The purpose of the catalogue has a bearing upon the nature of the stationery required. A catalogue cannot be written into a book like an inventory; each item—even books by the same author or upon the same subject—must be upon a separate paper slip or card cut uniformly to any size fixed upon. Paper slips serve quite well for manuscript, or "copy" as it is termed, for the printer, but tough cards of good quality are needed for a catalogue on cards to be handled by many persons. It is a good plan in any case first to prepare the catalogue upon slips or cards for office use; then, when checked and revised, to copy from these for public use, either upon the good quality cards as suggested, or into the book-form of catalogues with separate leaves, known as "sheaf-catalogues." This last-named form is preferable for public use, and takes up less room.
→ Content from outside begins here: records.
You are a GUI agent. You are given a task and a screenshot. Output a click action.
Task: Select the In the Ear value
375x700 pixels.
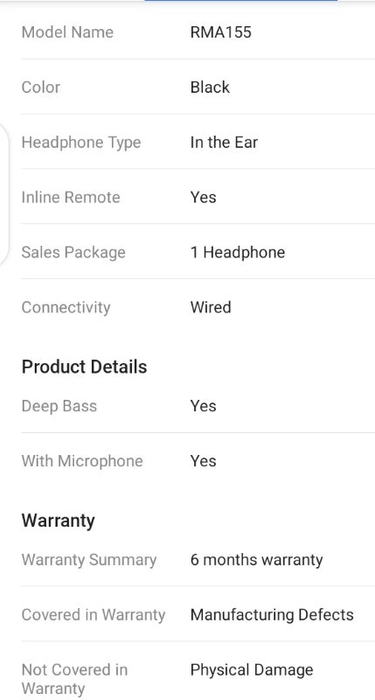coord(224,142)
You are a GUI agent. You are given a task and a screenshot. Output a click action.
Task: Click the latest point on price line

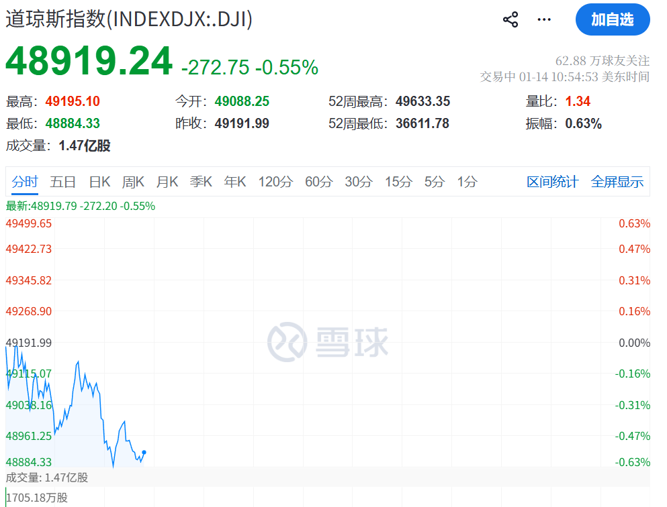pos(146,452)
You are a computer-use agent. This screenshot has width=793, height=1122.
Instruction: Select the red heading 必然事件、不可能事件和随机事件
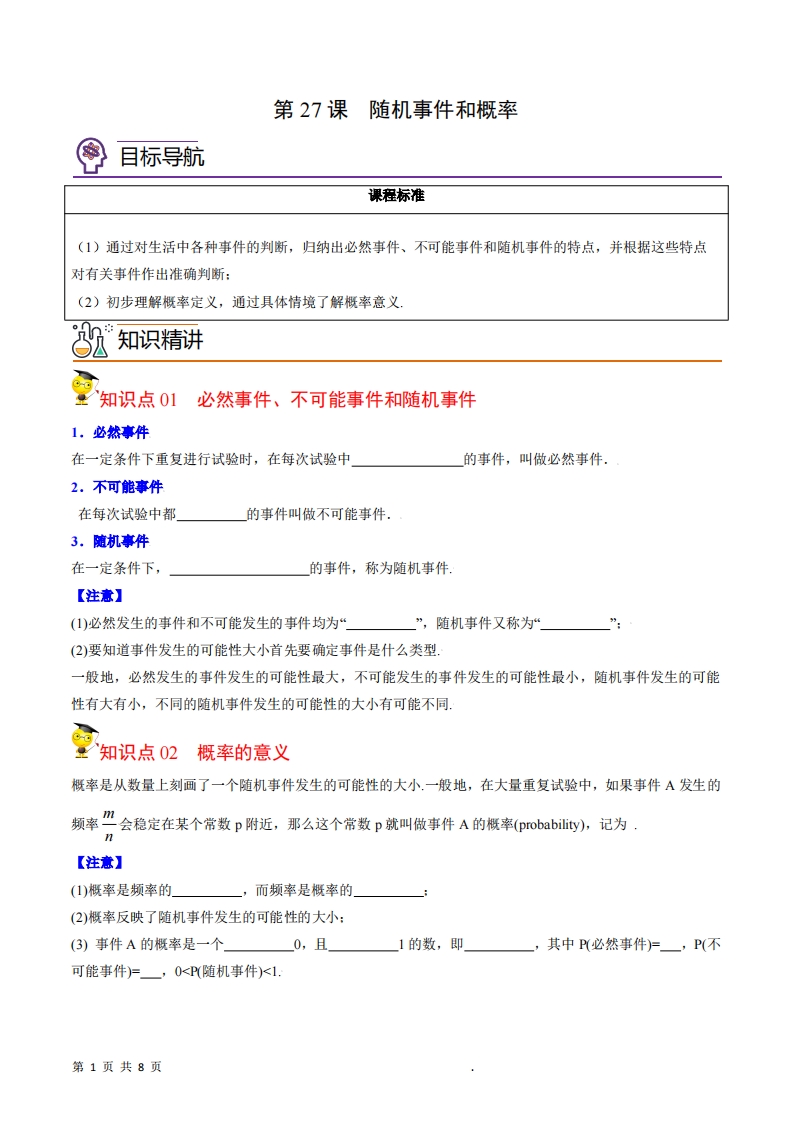coord(336,400)
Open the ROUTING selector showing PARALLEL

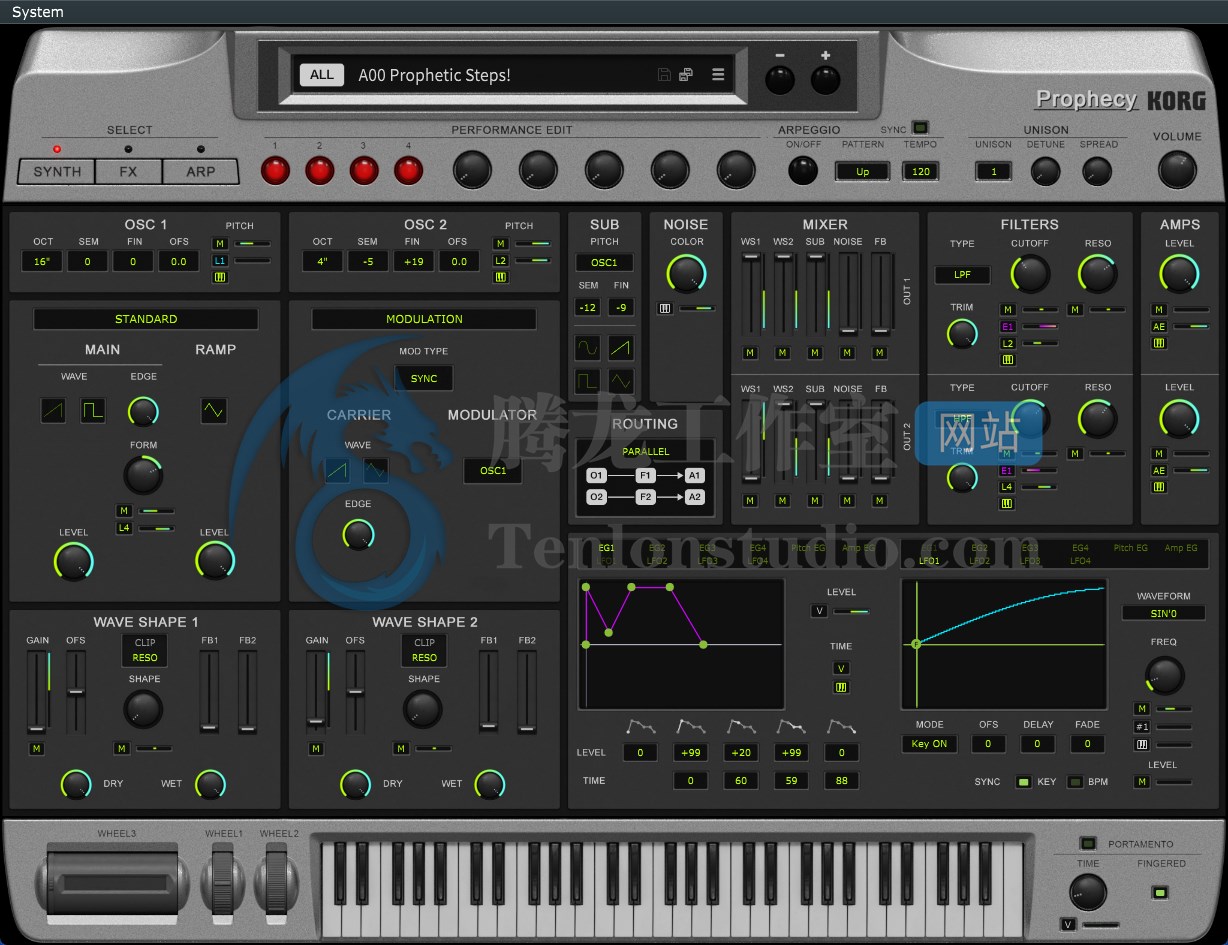coord(645,451)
Any size of slips or cards may be adopted provided they are exactly cut to a fixed size, 5 inches by 3 inches being convenient; or the size usually provided with the index filing outfits, now so generally in commercial use, which were first used in the cataloguing of libraries, and then applied to other purposes. If the slips or cards are for handwriting, they should be ruled "feint" across, and whether so written or typed, are better with red lines marking margins of about half an inch at each side. If written by hand, the writing should be round, clear, of fair size, and above all, free from flourishes, whether written for public use or for the printer.
Two of the first questions a catalogue will be expected to answer are
Have you a particular book by a given author?
What books have you by a named author?
These two questions are not precisely identical, though they are both answered by the same form of catalogue entry, namely, that under the surname of the writer of the book, known as the "author-entry." This, or some substitute therefor, is invariably regarded as the main, or principal, entry. Though the placing or position of such an entry is not the same in both the dictionary and classified forms of catalogue, one falling under the author's name according to its place in the alphabet, and the other into its position in a class, the form of the entry itself is the same in both. The particulars for this entry must always be taken from the full title-page of the book, never from the binding or from the preliminary or half-title, though at times this half or "bastard-title" will furnish the name of the series or some other detail not given elsewhere but wanted for full-entry.